We previously showed that plasma endothelin-1 (ET-1) concentration was increased in deoxycorticosterone acetate (DOCA)-salt-induced malignant hypertension in spontaneously hypertensive rats (SHR). In contrast, in normal SHR, this value is similar to that seen in Wistar-Kyoto (WKY) rats. The purpose of this study was to examine the effects of the new combined ET type A/type B (ETA/B) receptor antagonist, TAK-044, on the development of hypertension in this model of malignant hypertension.
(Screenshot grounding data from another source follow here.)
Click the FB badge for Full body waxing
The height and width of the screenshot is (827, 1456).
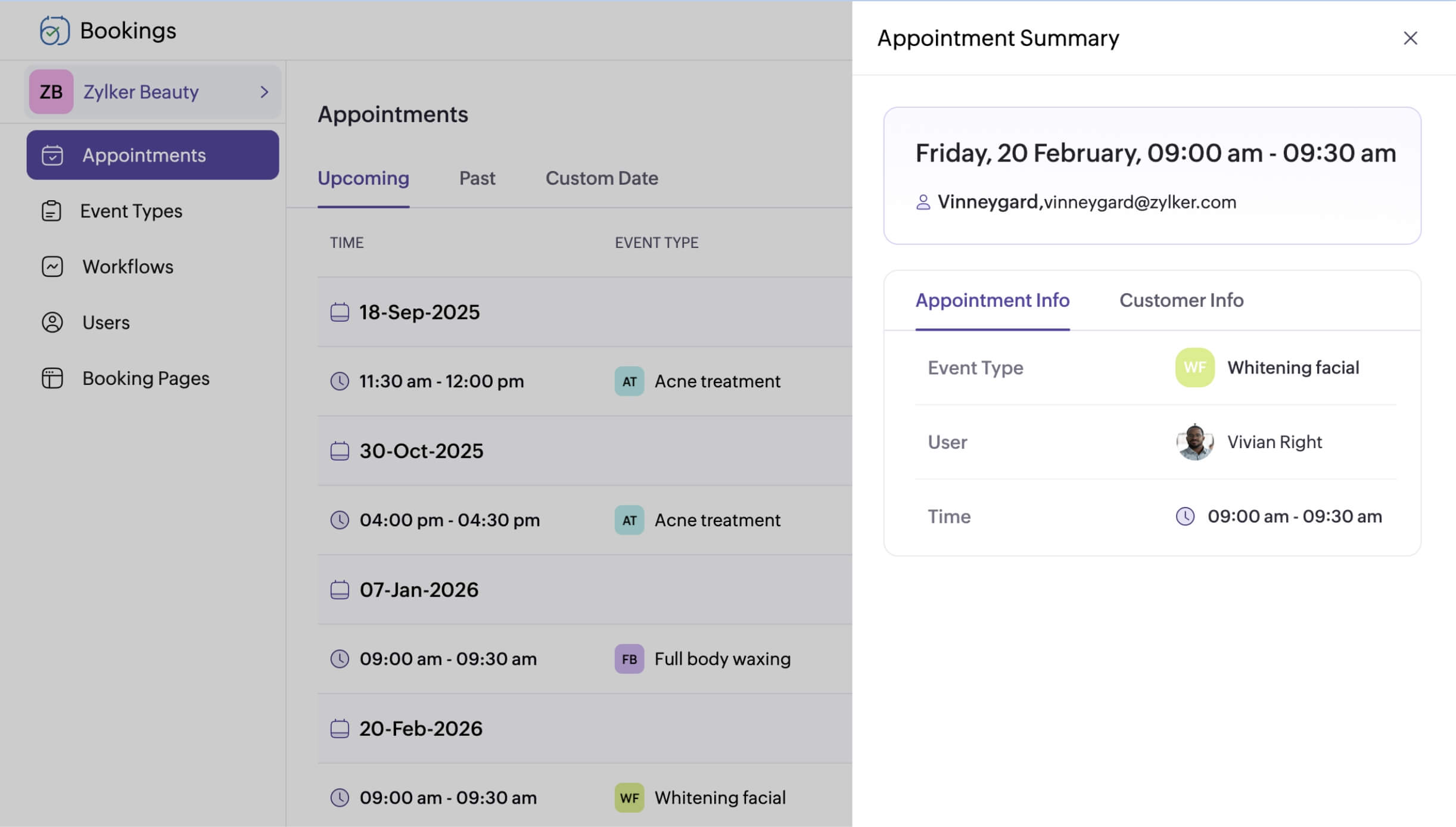pyautogui.click(x=629, y=659)
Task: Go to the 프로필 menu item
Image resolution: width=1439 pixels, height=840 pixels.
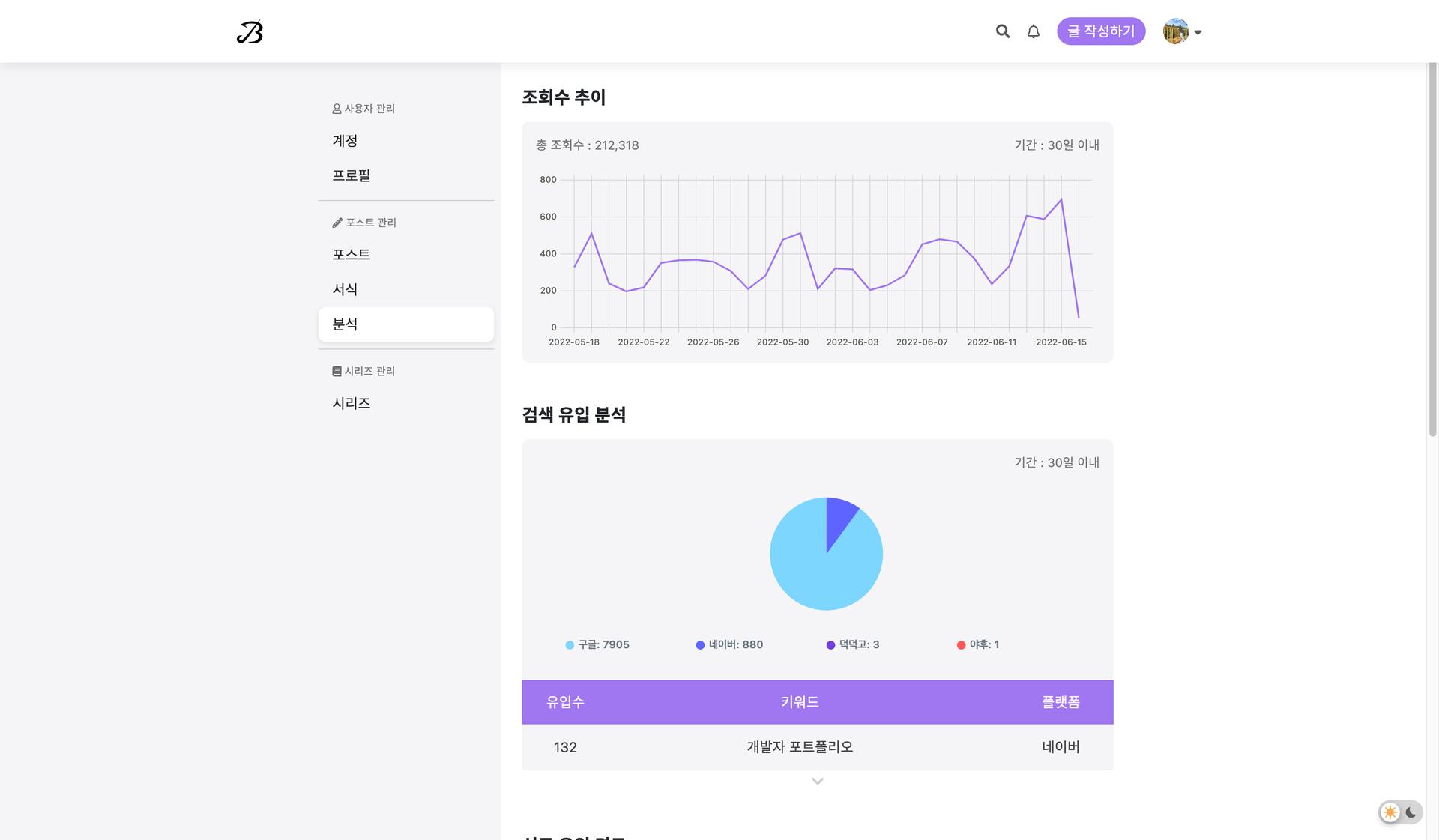Action: coord(351,175)
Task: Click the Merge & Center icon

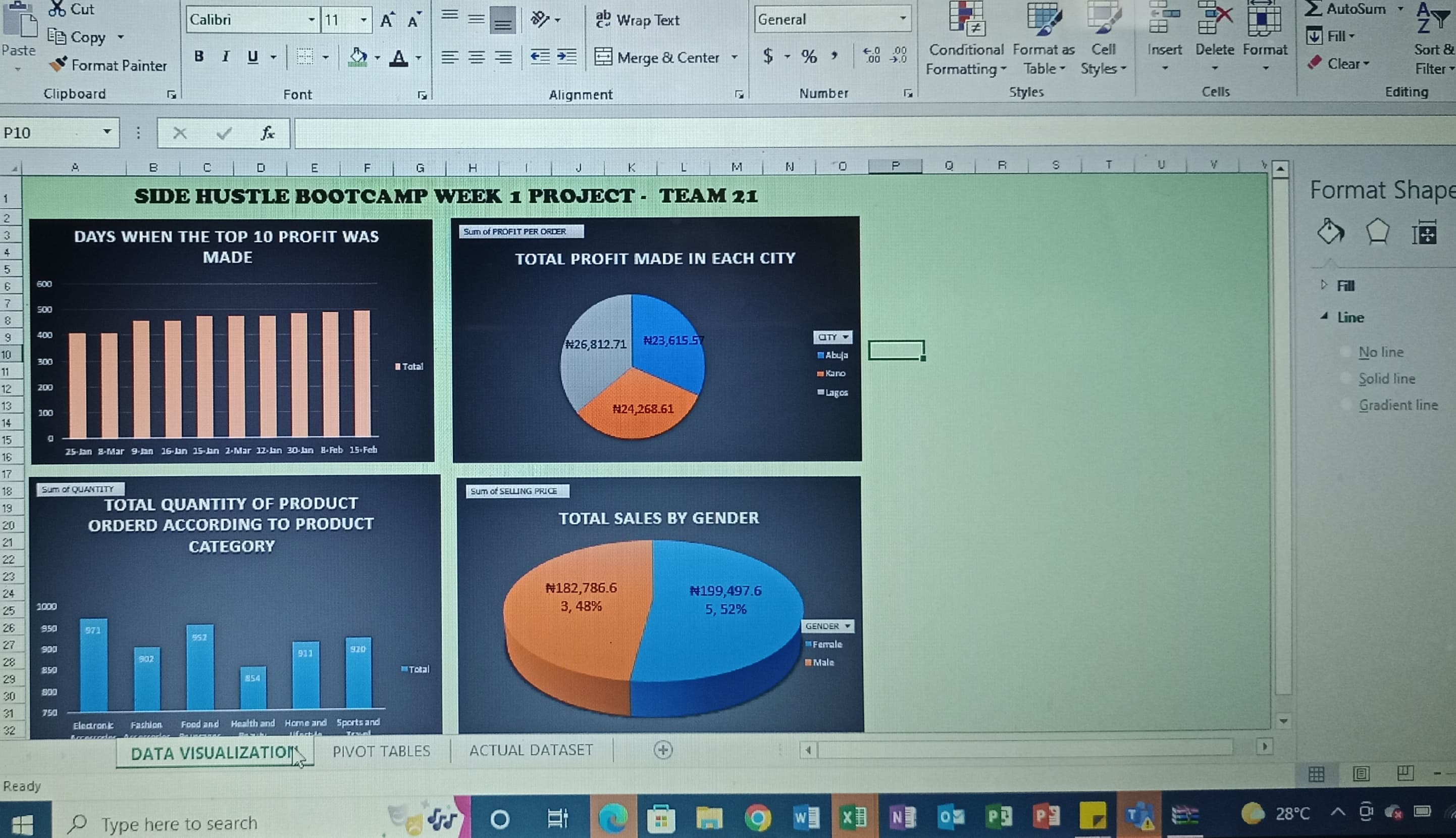Action: 603,57
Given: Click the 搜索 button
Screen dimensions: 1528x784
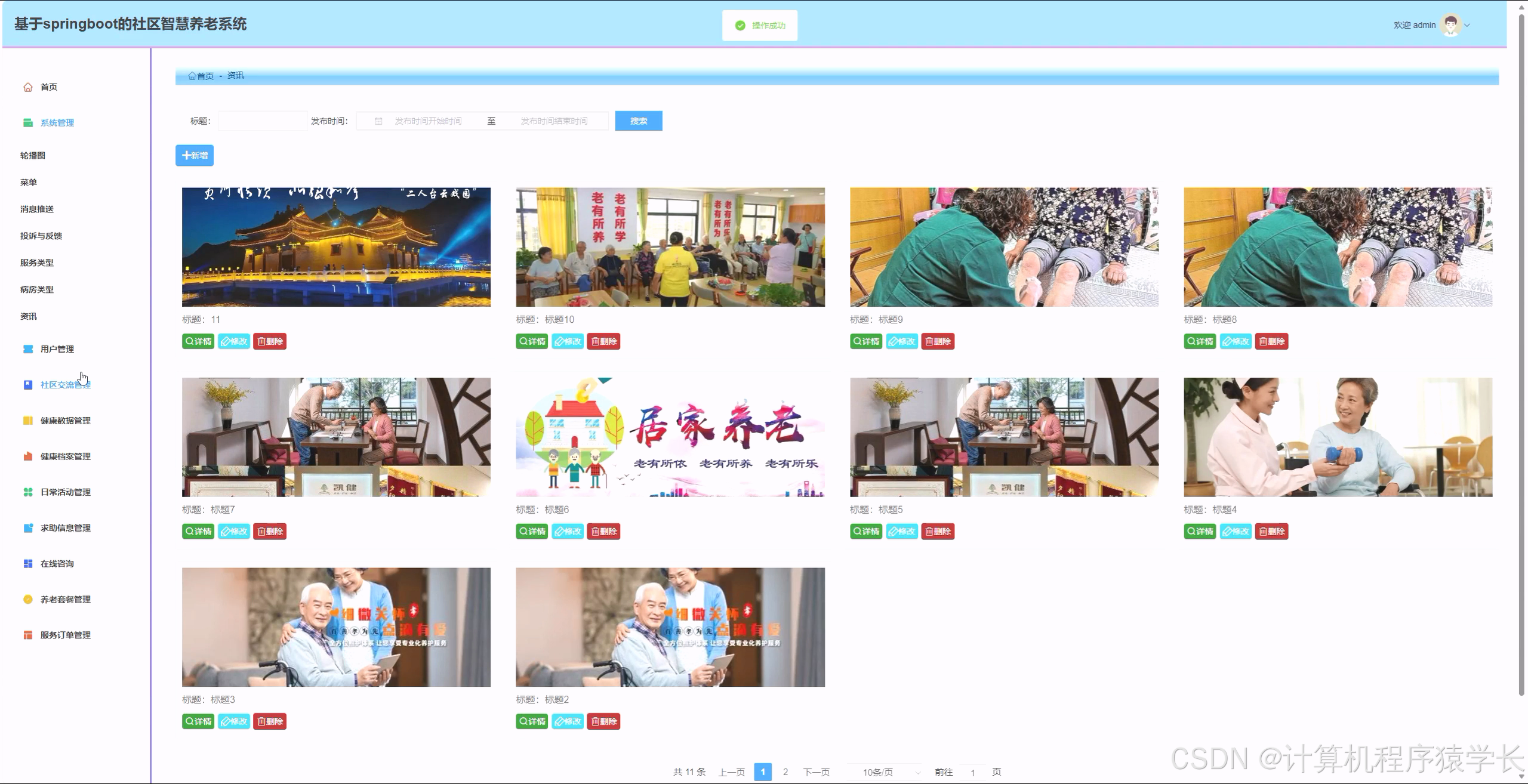Looking at the screenshot, I should pos(638,121).
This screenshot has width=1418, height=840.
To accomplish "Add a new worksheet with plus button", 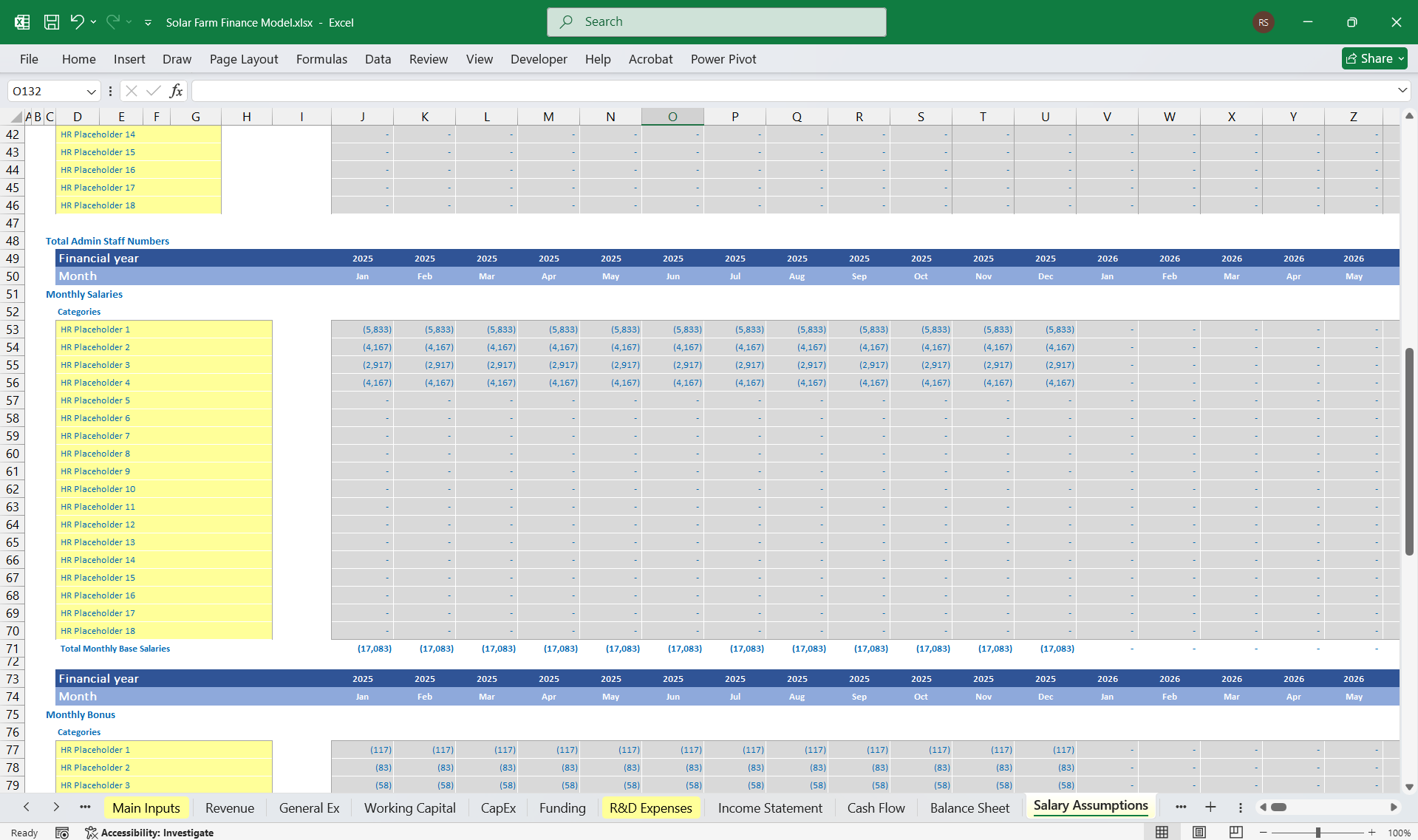I will pyautogui.click(x=1210, y=807).
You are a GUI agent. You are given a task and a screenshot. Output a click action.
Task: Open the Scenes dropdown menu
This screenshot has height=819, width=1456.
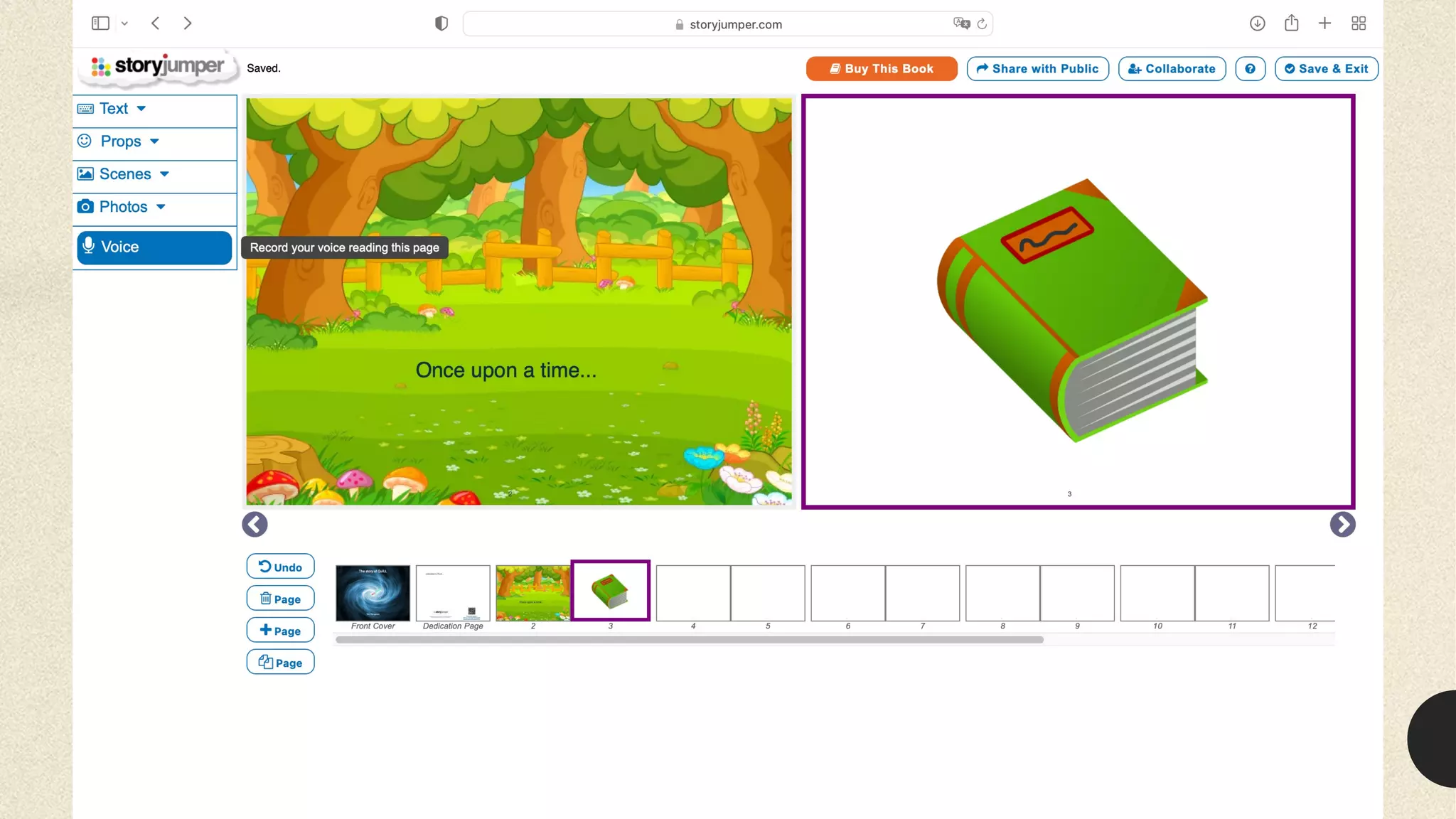click(125, 174)
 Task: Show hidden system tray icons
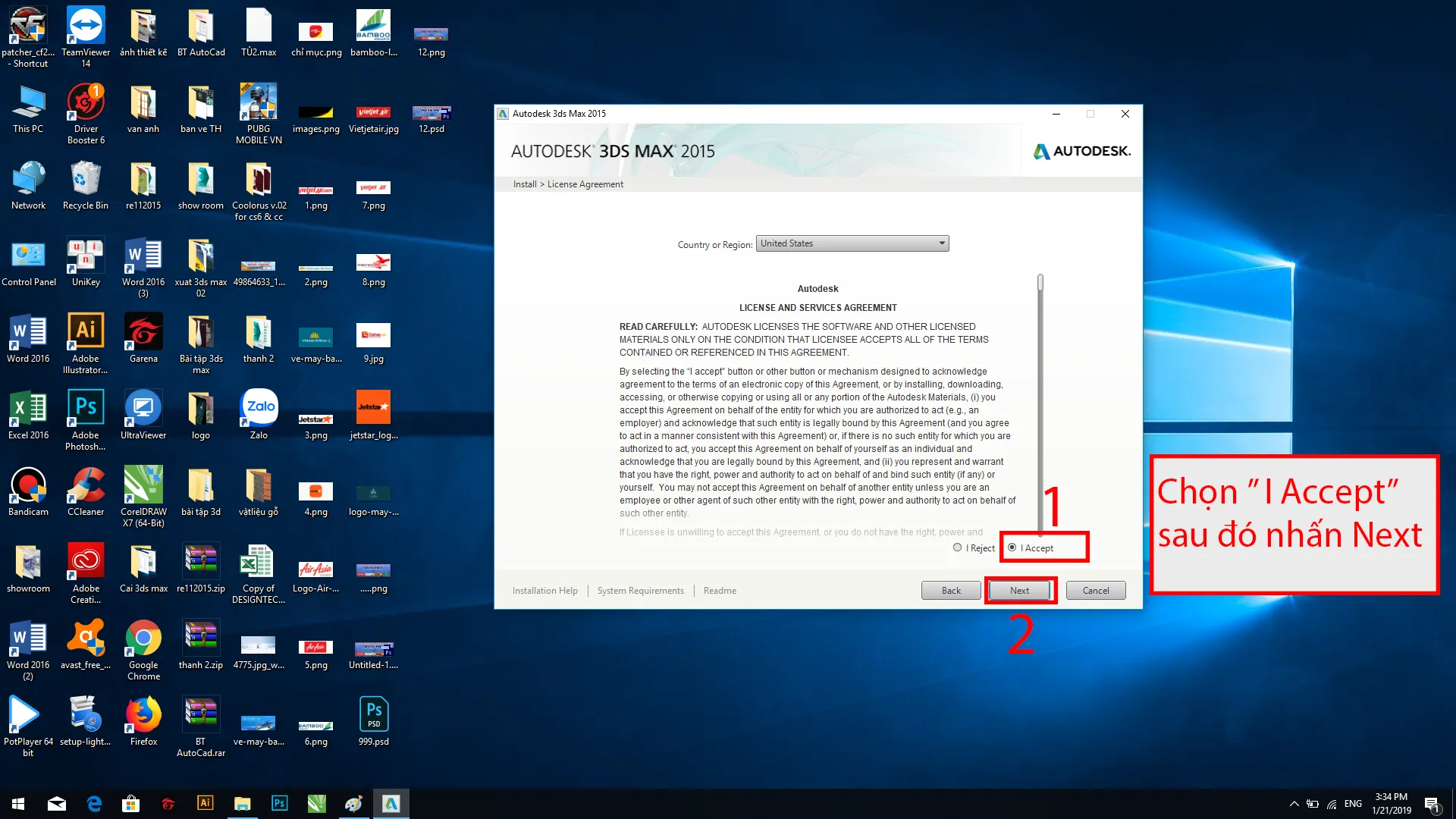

TAK-044 10 mg/kg, which effectively blocks both ETA and ETB receptors, was administered intraperitoneally once per day for 4 weeks in DOCA-salt SHR, and the effects on ET-1 and other parameters were compared with the same values in untreated WKY rats, untreated DOCA-salt SHR, and hydralazine-treated DOCA-salt SHR. DOCA-salt caused marked increases in blood pressure, blood urea nitrogen (BUN), serum creatinine, and plasma ET-1 concentrations in SHR. Both TAK-044 and hydralazine significantly suppressed the increase in blood pressure in DOCA-salt SHR to the same extent. Both treatments also suppressed the increase in BUN and serum creatinine, but this attenuation was less marked with hydralazine than with TAK-044. Neither TAK-044 nor hydralazine affected plasma ET-1 concentration in this model. TAK-044 significantly reduced kidney weight in DOCA-salt SHR, whereas the decrease seen with hydralazine was less marked. Prevention of DOCA-salt-induced renal structural injury (mesangial hypercellularity, glomerular sclerotic changes, and tubulointerstitial damage) in this model was clearly greater with TAK-044 treatment than with hydralazine treatment. These results suggest that endogenous ET-1 may, at least in part, contribute to renal functional and structural damage in malignant DOCA-salt SHR. Our results raise the possibility of renoprotective effects of ETA/B receptor blockers in certain forms of malignant hypertension.